Compare Before You Buy: Privacy-Preserving Selection of Threat Intelligence Providers (11:10 AM – 11:30 AM)
Jelle Vos (Delft University of Technology), Zekeriya Erkin (TU Delft) and Christian Doerr (Hasso Plattner Institute, University of Potsdam) – On-site presentation
In their pursuit to maximize their return on investment, cybercriminals will likely reuse as much as possible between their campaigns. Not only will the same phishing mail be sent to tens of thousands of targets, but reuse of the tools and infrastructure across attempts will lower their costs of doing business. This reuse, however, creates an effective angle for mitigation, as defenders can recognize domain names, attachments, tools, or systems used in a previous compromisation attempt, significantly increasing the cost to the adversary as it would become necessary to recreate the attack infrastructure each time. However, generating such cyber threat intelligence (CTI) is resource-intensive, so organizations often turn to CTI providers that commercially sell feeds with such indicators. As providers have different sources and methods to obtain their data, the coverage and relevance of feeds will vary for each of them. To cover the multitude of threats one organization faces, they are best served by obtaining feeds from multiple providers. However, these feeds may overlap, causing an organization to pay for indicators they already obtained through another provider. This paper presents a privacy-preserving protocol that allows an organization to query the databases of multiple data providers to obtain an estimate of their total coverage without revealing the data they store. In this way, a customer can make a more informed decision on their choice of CTI providers. We implement this protocol in Rust to validate its performance experimentally: When performed between three CTI providers who collectively have 20,000 unique indicators, our protocol takes less than 6 seconds to execute. The code for our experiments is freely available.
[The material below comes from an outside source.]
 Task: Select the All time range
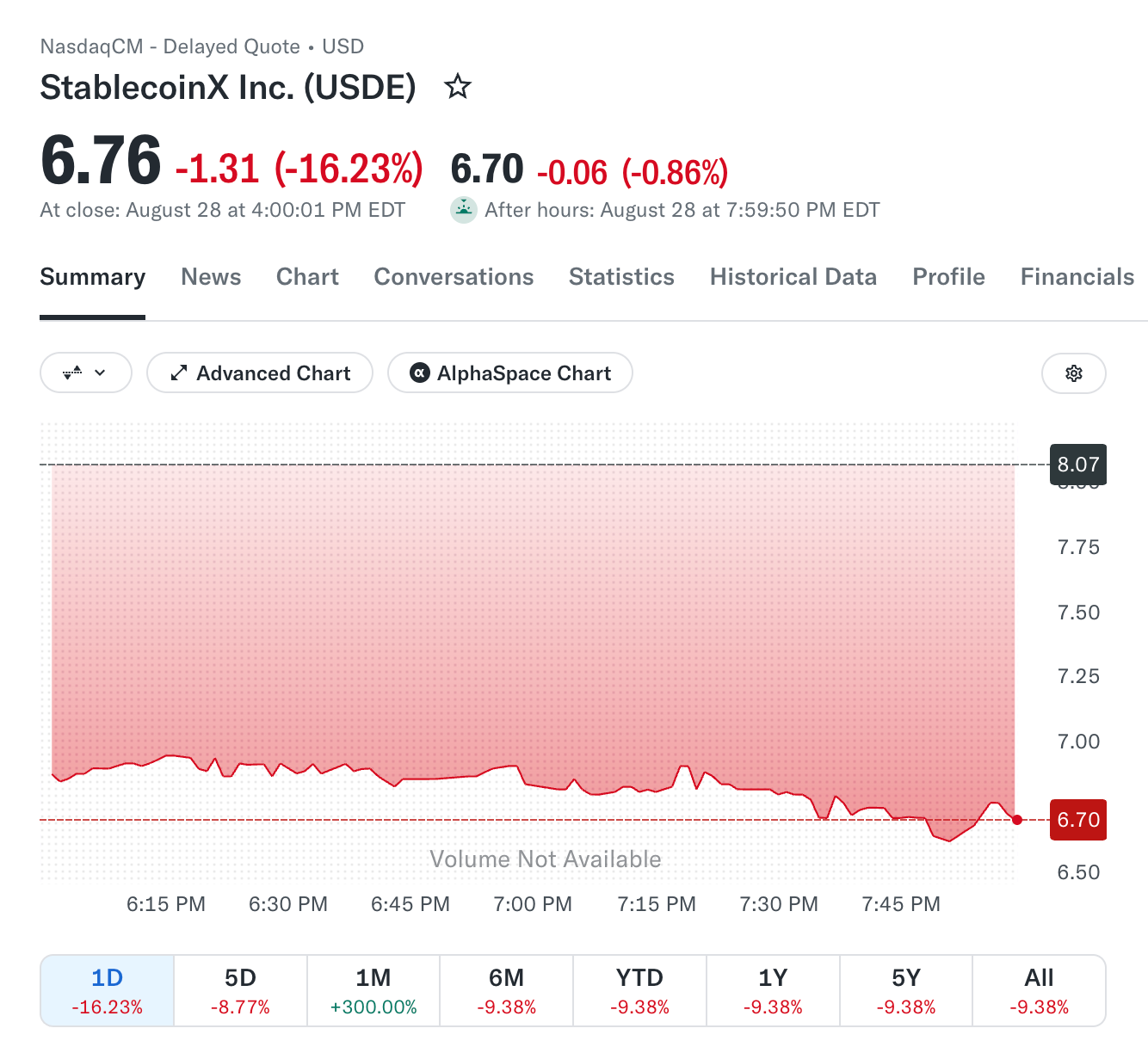click(x=1039, y=990)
On the Recognition Performance of BioHashing on state-of-the-art Face Recognition models (11:30 AM – 11:50 AM)
Hatef Otroshi Shahreza (Idiap Research Institute), Vedrana Krivokuca (Idiap) and Sébastien Marcel (IDIAP) – Virtual presentation
Face recognition has become a popular authentication tool in recent years. Modern state-of-the-art (SOTA) face recognition methods rely on deep neural networks, which extract discriminative features from face images. Although these methods have high recognition performance, the extracted features contain privacy-sensitive information. Hence, the users’ privacy would be jeopardized if the features stored in the face recognition system were compromised. Accordingly, protecting the extracted face features (templates) is an essential task in face recognition systems. In this paper, we use BioHashing for face template protection and aim to establish the minimum BioHash length that would be required in order to maintain the recognition accuracy achieved by the corresponding unprotected system. We consider two hypotheses and experimentally show that the performance depends on the value of the BioHash length (as opposed to the ratio of the BioHash length to the dimension of the original features). To eliminate bias in our experiments, we use several SOTA face recognition models with different network structures, loss functions, and training datasets, and we evaluate these models on two different datasets (LFW and MOBIO). We provide an open-source implementation of all the experiments presented in this paper so that other researchers can verify our findings and build upon our work.
Secure Collaborative Editing Using Secret Sharing (11:50 AM – 12:10 PM)
Shashank Arora (University at Albany, SUNY) and Pradeep K. Atrey (University at Albany, SUNY) – Virtual presentation
With the advent of cloud-based collaborative editing, there have been security and privacy concerns about user data since the users are not the sole owners of the data stored over the cloud. Most secure collaborative editing solutions thus employ the use of AES to secure user content. In this work, we explore the use of secret sharing to maintain the confidentiality of user data in a collaborative document. We establish that using secret sharing provides an average increase of 56.01% in performance over AES with a single set of coefficients and an average performance increase of 30.37% with multiple sets of coefficients, while not requiring maintenance and distribution of symmetric keys as in the case of AES. We discuss the incorporation of keyword-based search with the proposed framework and present the operability and security analysis.
Differentially Private Generative Adversarial Networks with Model Inversion (12:10 PM – 12:30 PM)
Dongjie Chen (University of California, Davis), Sen-ching S Cheung (University of Kentucky), Chen-Nee Chuah (University of California Davis) and Sally Ozonoff (University of California Davis) – Virtual presentation
To protect sensitive data in training a Generative Adversarial Network (GAN), the standard approach is to use differentially private (DP) stochastic gradient descent method in which controlled noise is added to the gradients. The quality of the output synthetic samples can be adversely affected and the training of the network may not even converge in the presence of these noises. We propose Differentially Private Model Inversion (DPMI) method where the private data is first mapped to the latent space via a public generator, followed by a lower-dimensional DP-GAN with better convergent properties. Experimental results on standard datasets CIFAR10 and SVHN as well as on a facial landmark dataset for Autism screening show that our approach outperforms the standard DP-GAN method based on Inception Score, Frechet Inception Distance, and classification accuracy under the same privacy guarantee.